[[ DOCUMENT EXTRACT, beginning ]]
AutoTurb: Using large language models for automatic algebraic turbulence model discovery

Symbolic regression (SR) methods have been extensively investigated to explore explicit algebraic Reynolds stress models (EARSM) for turbulence closure of Reynolds-averaged Navier-Stokes (RANS) equations. The deduced EARSM can be readily implemented in existing computational fluid dynamic (CFD) codes and promotes the identification of physically interpretable turbulence models. Recently, large language models (LLMs) trained on large amounts of publicly available source code have drawn great attention for their abilities to automatically discover equations with more general free-text inputs and problem descriptions and provide wider possibilities with novel insights. This work proposes a novel framework, named “AutoTurb,” using LLMs to automatically discover algebraic expressions for correcting the linear Reynolds stress model. The direct Reynolds stress and the indirect RANS output (e.g., velocity field) are both involved in the training objective to guarantee data consistency and avoid numerical stiffness. An evolutionary search framework is used for global optimization, where constraints on functional complexity and simulation convergence are integrated into the objective to manage the extensive flexibility of LLMs. The proposed method is performed for separated flow over periodic hills. The generalizability of the discovered model is verified on a set of 2D turbulent separated flows with different Reynolds numbers and geometries. Results show that the corrected RANS enhances predictions of both Reynolds stress and mean velocity fields. Compared to models from other studies, our discovered model shows superior accuracy and generalization capability. The proposed approach provides a promising paradigm for using LLMs to improve turbulence modeling for a given class of flows.
[[ DOCUMENT EXTRACT, end ]]
EXERCISE OBJECTIVE: Condense the paragraph in the AutoTurb text that begins "Symbolic regression (SR) methods" into a short bulleted list that keeps its main facts. Rely only on the AutoTurb text above.
[[ MATERIAL SUPPLIED, beginning ]]
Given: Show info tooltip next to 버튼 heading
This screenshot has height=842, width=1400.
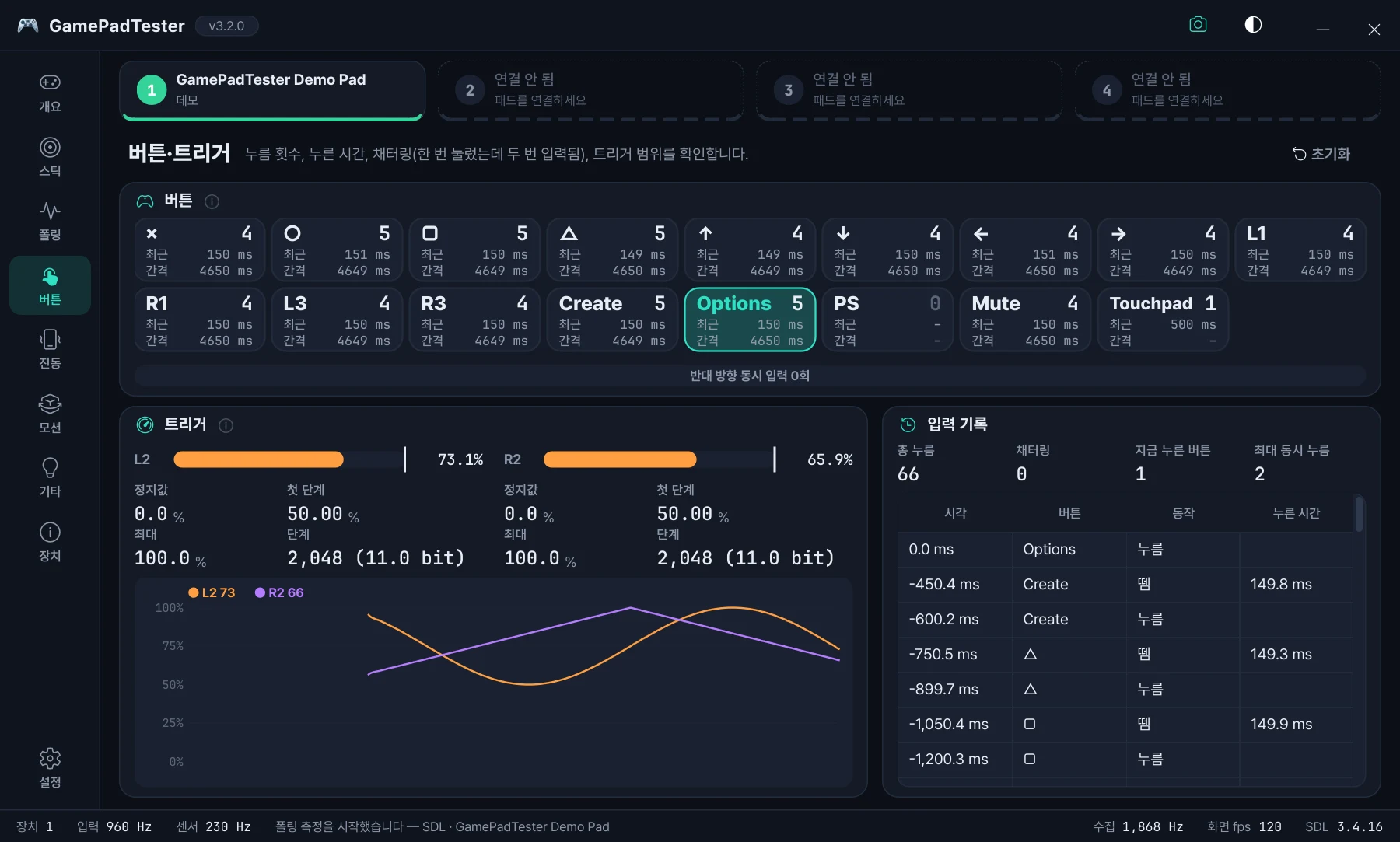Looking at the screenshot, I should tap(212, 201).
[[ MATERIAL SUPPLIED, end ]]
[[ MATERIAL SUPPLIED, beginning ]]
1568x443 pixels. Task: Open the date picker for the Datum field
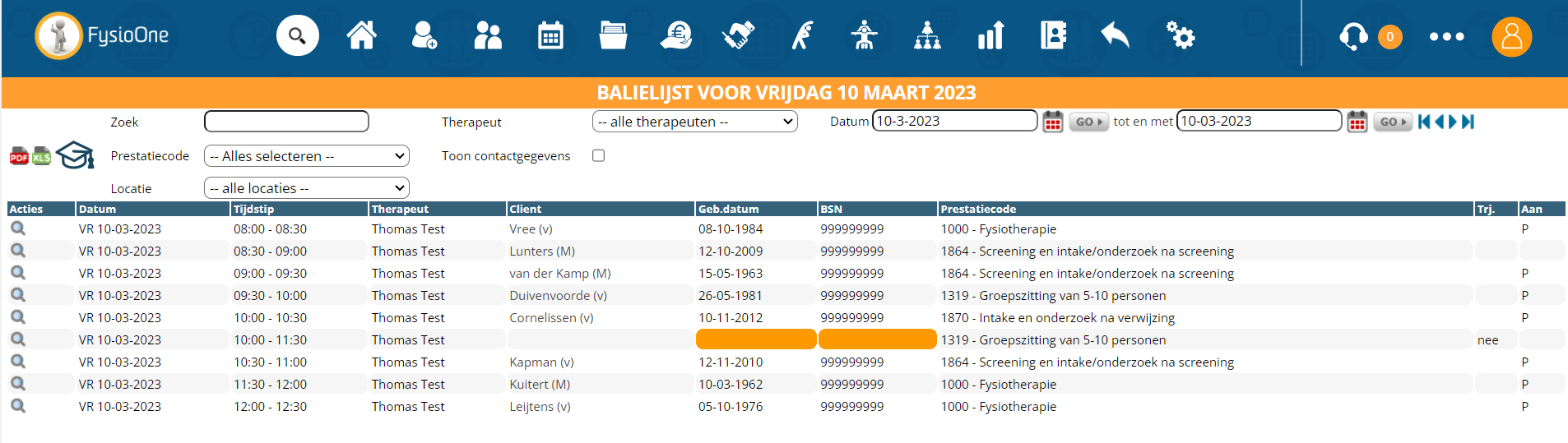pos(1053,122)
[[ MATERIAL SUPPLIED, end ]]
[[ MATERIAL SUPPLIED, beginning ]]
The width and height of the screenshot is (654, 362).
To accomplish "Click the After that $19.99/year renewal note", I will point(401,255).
[[ MATERIAL SUPPLIED, end ]]
TASK OUTPUT:
- Symbolic regression has been widely used to find explicit algebraic Reynolds stress models (EARSM) for closing RANS equations. These models fit into existing CFD codes and yield physically interpretable turbulence models.
- Large language models trained on public source code can discover equations from free-text inputs and problem descriptions.
- The proposed framework, AutoTurb, uses LLMs to find algebraic expressions that correct the linear Reynolds stress model.
- Training uses both the direct Reynolds stress and indirect RANS output, such as the velocity field, to ensure data consistency and avoid numerical stiffness.
- An evolutionary search performs global optimization, with limits on functional complexity and simulation convergence built into the objective.
- The method was applied to separated flow over periodic hills. Its generalizability was verified on 2D turbulent separated flows with different Reynolds numbers and geometries.
- The corrected RANS improves predictions of Reynolds stress and mean velocity. It is more accurate and generalizes better than models from other studies.
- The approach offers a promising way to use LLMs to improve turbulence modeling for a given class of flows.